"In pleasure?" asked the Duke de Berri, with a faint smile.

A cloud came instantly over the face of the Duke of Orleans. "Nay, not so," he replied, in a tone of deep melancholy. "Pleasure is past, good uncle. I would have said--and pass the rest of my days in thought, in sorrow, and perhaps in penitence."

"Would that it might be so," rejoined the old man; and he shook his head with a sigh and a doubtful look.

"You know not what has happened here," said the Duke of Orleans, laying his hand gloomily upon his relation's arm. "An event fearful enough to awaken any spirit not plunged in utter apathy. I can not tell you. I dare not remember it. But you will soon hear. Let us go forth;" and, with his eyes fixed upon the ground, he walked slowly out of the room, accompanied by the Duke de Berri, without taking any further notice of Jean Charost, who followed, a step or two behind, to the outer court, where the horses and attendants of both the princes were waiting for them.

Some word, some indication of what he was to do, of what was expected from him, or how he was to proceed, Jean Charost certainly did look for. But none was given. Wrapped in dark and sorrowful meditations, the duke mounted and rode slowly away, without seeming to perceive even the groom who held his stirrup, and the young man remained in the court, a complete stranger among a crowd of youths and men, each of whom knew his place and had his occupation. His heart had not been lightened; his mind had not been cheered by all the events of the morning; and the gloomy, mysterious hints which he had heard of a dark and terrible crime having been committed within those walls, brooded with a shadowy horror over the scene. But those who surrounded him seemed not in the least to share such sensations. Death tenanted a chamber hard by; the darkened windows of the house that flanked the garden could be seen from the spot where they stood, and yet there appeared no heavy heart among them. No one mourned, no one looked sad. One elderly man turned away whistling, and re-entered the palace. Two squires, in the prime of life, began to spar and wrestle with rude jocularity, the moment their lord's back was turned; and many a monkey-trick was played by the young pages, while three or four lads, some older, some younger than Jean Charost himself, stood laughing and talking at one side of the court, with their eyes fixed upon him.

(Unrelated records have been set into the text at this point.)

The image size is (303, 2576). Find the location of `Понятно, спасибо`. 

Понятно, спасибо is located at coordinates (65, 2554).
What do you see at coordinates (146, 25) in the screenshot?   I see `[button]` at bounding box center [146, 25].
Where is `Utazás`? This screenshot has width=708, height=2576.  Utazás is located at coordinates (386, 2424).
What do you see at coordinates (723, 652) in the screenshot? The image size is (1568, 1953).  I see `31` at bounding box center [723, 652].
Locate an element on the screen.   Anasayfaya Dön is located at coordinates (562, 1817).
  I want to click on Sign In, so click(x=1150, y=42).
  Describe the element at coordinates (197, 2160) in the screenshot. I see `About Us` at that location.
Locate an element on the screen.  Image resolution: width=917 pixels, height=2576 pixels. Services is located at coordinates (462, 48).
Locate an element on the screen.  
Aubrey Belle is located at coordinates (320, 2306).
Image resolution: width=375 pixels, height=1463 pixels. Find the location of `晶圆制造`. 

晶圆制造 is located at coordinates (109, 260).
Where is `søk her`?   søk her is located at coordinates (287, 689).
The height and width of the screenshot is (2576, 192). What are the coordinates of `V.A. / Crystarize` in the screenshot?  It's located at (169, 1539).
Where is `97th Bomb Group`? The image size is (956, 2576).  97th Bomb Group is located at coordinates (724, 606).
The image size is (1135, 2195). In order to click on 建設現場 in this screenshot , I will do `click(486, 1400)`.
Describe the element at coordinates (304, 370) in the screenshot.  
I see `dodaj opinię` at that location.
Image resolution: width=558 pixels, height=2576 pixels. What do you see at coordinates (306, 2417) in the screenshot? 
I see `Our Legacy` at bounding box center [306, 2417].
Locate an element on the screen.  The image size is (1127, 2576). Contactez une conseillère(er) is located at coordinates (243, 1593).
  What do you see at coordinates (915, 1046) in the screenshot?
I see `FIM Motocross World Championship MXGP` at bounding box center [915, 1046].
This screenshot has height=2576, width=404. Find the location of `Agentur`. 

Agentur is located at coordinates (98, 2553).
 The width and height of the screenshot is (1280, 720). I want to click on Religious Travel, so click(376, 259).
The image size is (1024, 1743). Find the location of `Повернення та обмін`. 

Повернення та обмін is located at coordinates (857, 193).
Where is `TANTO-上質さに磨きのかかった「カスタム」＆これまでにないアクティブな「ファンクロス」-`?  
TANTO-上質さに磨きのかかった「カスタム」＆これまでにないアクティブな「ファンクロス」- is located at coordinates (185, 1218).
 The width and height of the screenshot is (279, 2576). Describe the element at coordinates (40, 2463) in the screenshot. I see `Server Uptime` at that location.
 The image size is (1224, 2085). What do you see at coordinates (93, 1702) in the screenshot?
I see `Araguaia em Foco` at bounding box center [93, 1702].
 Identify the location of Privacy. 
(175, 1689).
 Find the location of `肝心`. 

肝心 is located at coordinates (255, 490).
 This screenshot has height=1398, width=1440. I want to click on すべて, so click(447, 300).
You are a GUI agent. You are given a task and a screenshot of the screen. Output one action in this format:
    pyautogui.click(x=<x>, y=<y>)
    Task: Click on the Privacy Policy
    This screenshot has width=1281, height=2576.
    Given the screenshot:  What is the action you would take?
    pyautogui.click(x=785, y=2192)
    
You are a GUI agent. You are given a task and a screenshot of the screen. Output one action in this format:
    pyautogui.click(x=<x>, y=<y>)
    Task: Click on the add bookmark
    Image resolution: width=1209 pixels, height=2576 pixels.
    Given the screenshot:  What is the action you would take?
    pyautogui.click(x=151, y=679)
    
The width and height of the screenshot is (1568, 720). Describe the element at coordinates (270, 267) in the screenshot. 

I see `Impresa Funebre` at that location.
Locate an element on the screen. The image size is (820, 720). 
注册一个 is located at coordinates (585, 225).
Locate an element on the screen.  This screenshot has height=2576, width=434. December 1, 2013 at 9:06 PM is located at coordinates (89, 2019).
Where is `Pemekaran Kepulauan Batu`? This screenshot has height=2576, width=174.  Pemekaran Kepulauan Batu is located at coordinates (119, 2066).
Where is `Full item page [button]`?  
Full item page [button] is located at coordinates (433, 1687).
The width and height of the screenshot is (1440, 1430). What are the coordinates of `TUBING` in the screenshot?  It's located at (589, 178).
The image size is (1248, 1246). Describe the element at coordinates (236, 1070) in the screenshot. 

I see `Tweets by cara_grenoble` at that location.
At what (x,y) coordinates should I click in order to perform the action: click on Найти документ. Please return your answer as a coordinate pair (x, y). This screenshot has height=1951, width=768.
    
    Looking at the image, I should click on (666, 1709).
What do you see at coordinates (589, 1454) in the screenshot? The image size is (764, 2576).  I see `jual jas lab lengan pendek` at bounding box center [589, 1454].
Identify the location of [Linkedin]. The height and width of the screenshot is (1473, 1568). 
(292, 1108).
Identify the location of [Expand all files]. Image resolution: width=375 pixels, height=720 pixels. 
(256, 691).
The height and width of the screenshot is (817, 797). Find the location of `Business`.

He felt his situation growing exceedingly unpleasant, and, after some consideration, he made up his mind to turn back again into the house, and ask to see the master of the pages, to whom he had been first directed; but, just as he was about to put this purpose in execution, a tall, gayly-dressed young man, with budding mustache, and sword and dagger by his side, came from the little group I have mentioned, and bowed low to the young stranger, with a gay but supercilious air. "May I inquire," he said, using somewhat antiquated phrases, and all the grimace of courtesy, "May I inquire, Beau Sire, who the Beau Sire may be, and what may be his business here?"

Jean Charost was not apt to take offense; and though the tone and manner were insolent, and his feelings but little in harmony with a joke, he replied, quietly enough, "My name is Jean Charost de Brecy, and my business, sir, is certainly not with you."

"How can the Beau Sire tell that?" demanded the other, while two or three more from the same youthful group gathered round, "seeing that he knows not my name. But on that score I will enlighten him. My name is Juvenel de Royans."

"Then, Monsieur Juvenel de Royans," replied the young man, growing a little angry, "I will in turn inform you how I know that my business is not with you. It is simply because it lies with his highness, the Duke of Orleans, and no one else."

"Oh, ho!" cried the young man, "we have a grand personage to deal with, who will not take up with pages and valets, I warrant; a chanticleer of the first crow! Sir, if you are not a cock of the lower court, perhaps it might be as well for you to vacate the premises."